Traitement dans le Système canadien des comptes macroéconomiques

Comptes internationaux

L’importateur de bois d’œuvre résineux paie les droits imposés par les États-Unis sur les produits importés du Canada. Dans la plupart des cas, l’exportateur canadien pour les envois vers les États-Unis figure comme l’importateur; en pratique, l’exportateur canadien paiera donc ces droits.

Dans le Système canadien des comptes macroéconomiques, l’importateur est considéré comme une unité résidente du pays étranger qui importe. Pour être conforme à ce concept, on crée, aux fins de la balance des paiements, une unité fictive située sur le territoire économique des États-Unis et liée à l’exportateur canadien.
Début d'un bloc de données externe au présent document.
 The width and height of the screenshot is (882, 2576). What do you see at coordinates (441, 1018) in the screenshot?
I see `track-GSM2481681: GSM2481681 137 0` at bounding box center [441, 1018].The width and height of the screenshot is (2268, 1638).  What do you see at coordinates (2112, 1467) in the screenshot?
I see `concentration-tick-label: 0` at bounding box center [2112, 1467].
Cette unité fictive aux États-Unis devient par conséquent responsable d’effectuer auprès du Service des douanes et de la protection des frontières des États-Unis les dépôts en espèce équivalant aux montants des droits. Ces montants figurent dans la catégorie des investissements directs étrangers du relevé de la balance des paiements comme montant versé par l’exportateur canadien à l’unité fictive aux États-Unis. Cette dernière établit ainsi un passif provisoire auprès de son exportateur canadien associé qui se reflète également dans le bilan des investissements internationaux sous la forme d’un actif provisoire correspondant et équivalent auprès du gouvernement des États-Unis, les fonds étant détenus sous forme de dépôts.
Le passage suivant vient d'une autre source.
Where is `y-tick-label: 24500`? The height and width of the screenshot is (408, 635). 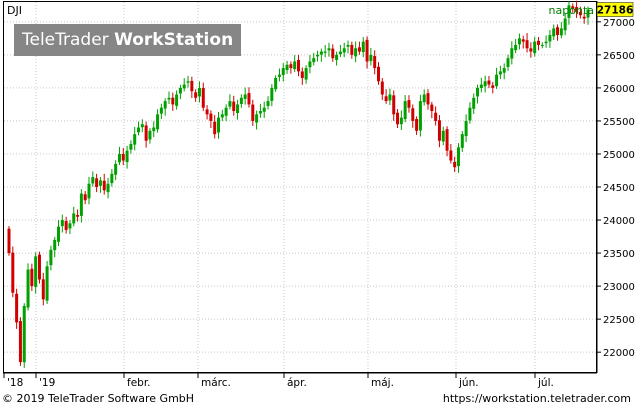
y-tick-label: 24500 is located at coordinates (619, 188).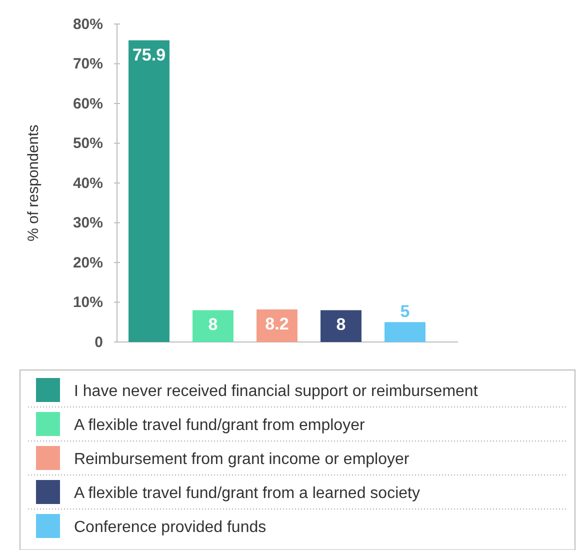 The width and height of the screenshot is (580, 550). I want to click on legend-label: I have never received financial support or reimbursement, so click(276, 392).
Supposons qu’un exportateur canadien vend 100 millions de dollars de produits de bois d’œuvre résineux aux États-Unis, au cours d’un trimestre donné, et qu’un taux de droits de 20 % s’applique à l’importateur, soit à l’unité fictive située aux États-Unis. L’exportateur canadien effectue alors un dépôt en espèces de 20 millions de dollars auprès du Service des douanes et de la protection des frontières des États-Unis par l’intermédiaire de l’unité fictive aux États-Unis (sortie d’investissement direct). L’unité fictive aux États-Unis établit par conséquent à la fois un compte à payer auprès de son exportateur canadien associé et une créance correspondante auprès du gouvernement des États-Unis équivalant à la valeur des droits.
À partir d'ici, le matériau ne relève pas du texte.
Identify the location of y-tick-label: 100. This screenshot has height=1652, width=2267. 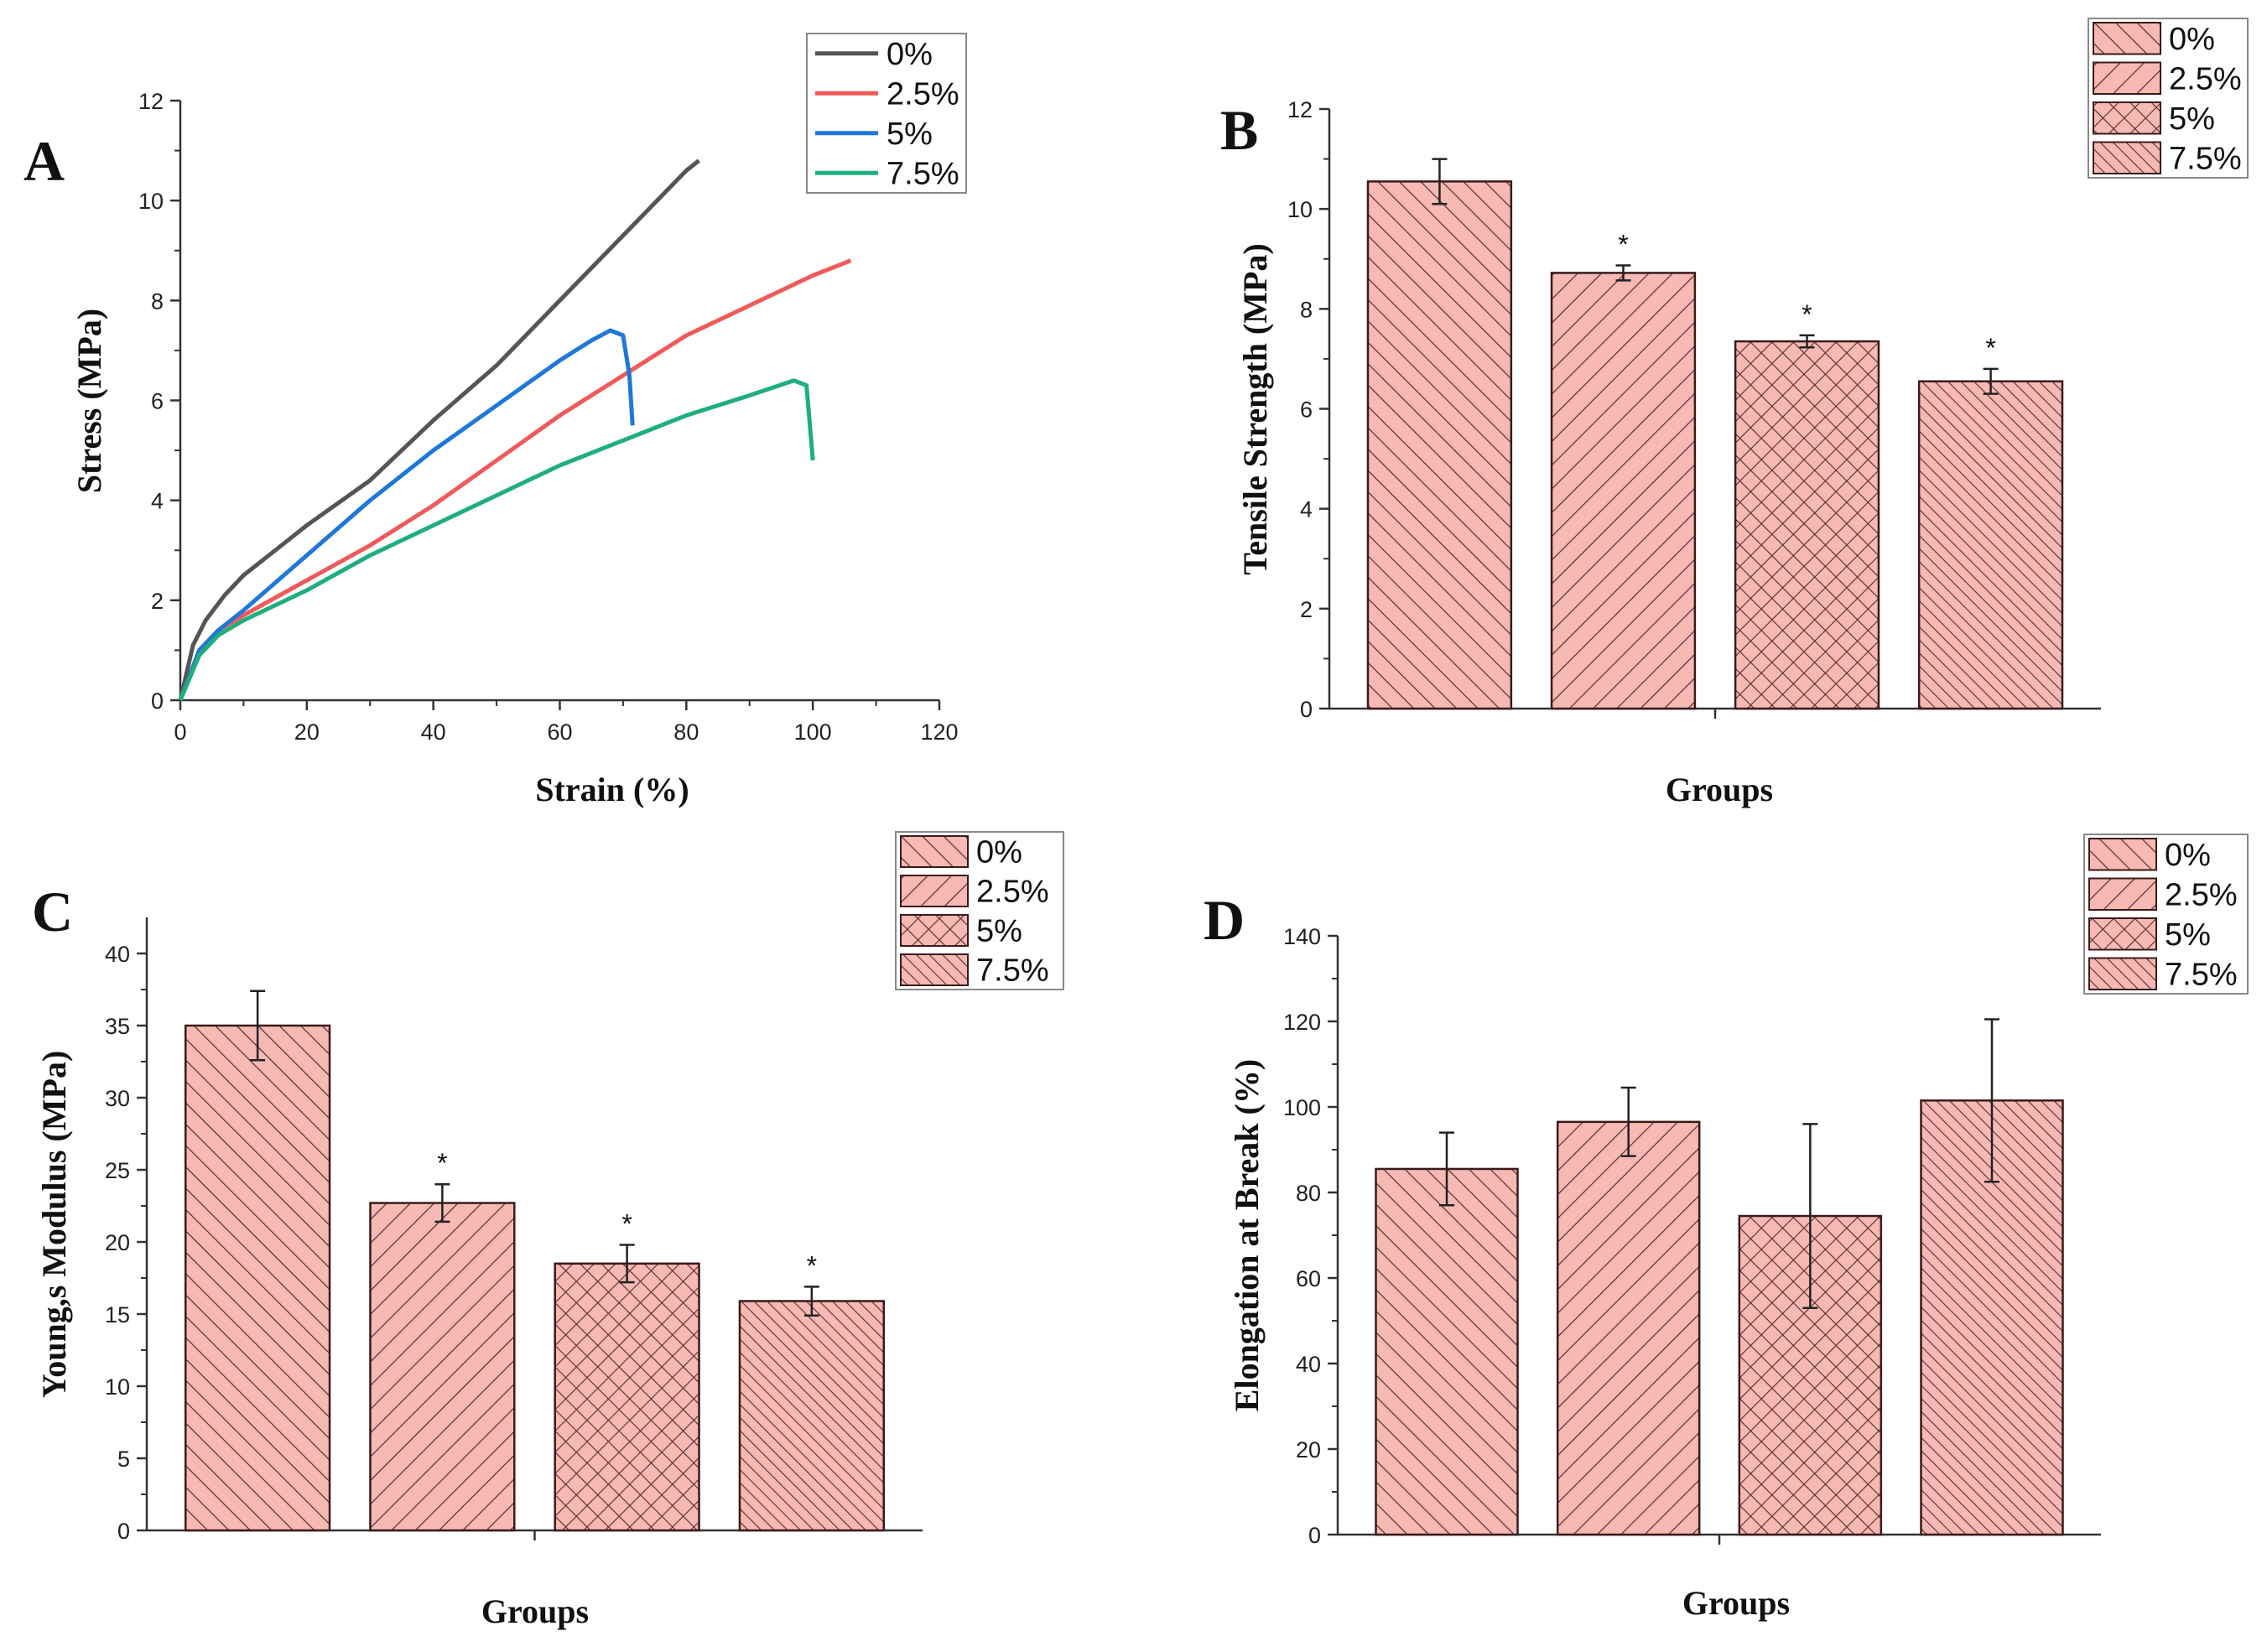
(1302, 1108).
Au premier trimestre de 2017, les opérations enregistrées dans la catégorie des investissements directs étrangers du relevé de la balance des paiements représentent les droits rétroactifs payés au cours de la période du 28 janvier au 31 mars. On s’attend à ce que ces montants augmentent au deuxième trimestre de 2017, lorsque tous les exportateurs devront payer les droits à compter du 28 avril 2017. La décision préalable du département du Commerce des États-Unis sur les droits antidumping prévue le 23 juin 2017 pourrait également augmenter ces valeurs.

Comptes des revenus et dépenses ainsi que du bilan national

Dans leurs rapports financiers, les entreprises exportatrices canadiennes inscriront soit directement les paiements comme dépenses auprès du Service des douanes et de la protection des frontières des États-Unis, soit elles créeront un compte de passif éventuel. Si l’entreprise canadienne déclare ces paiements comme des dépenses dans ses états financiers, cela se répercutera sur ses revenus.

Dans les comptes des revenus et dépenses, ces opérations ne seront pas traitées comme frais d’exploitation ou passif éventuel, mais plutôt comme actifs financiers, prêts et avances de créance des entreprises, conformément au traitement des comptes internationaux. Ces opérations n’auront donc aucune incidence sur les coûts ou revenus d’exploitation actuels et n’influeront pas sur la valeur ajoutée (PIB). Dans les comptes du bilan national du Canada cependant, un actif de prêts et avances de créance des entreprises sera créé en attendant la décision internationale.

Les renseignements enregistrés dans le Système canadien des comptes macroéconomiques seront mis à jour, et le traitement pourra être revu à mesure de la disponibilité de nouveaux détails sur la nature de ces opérations.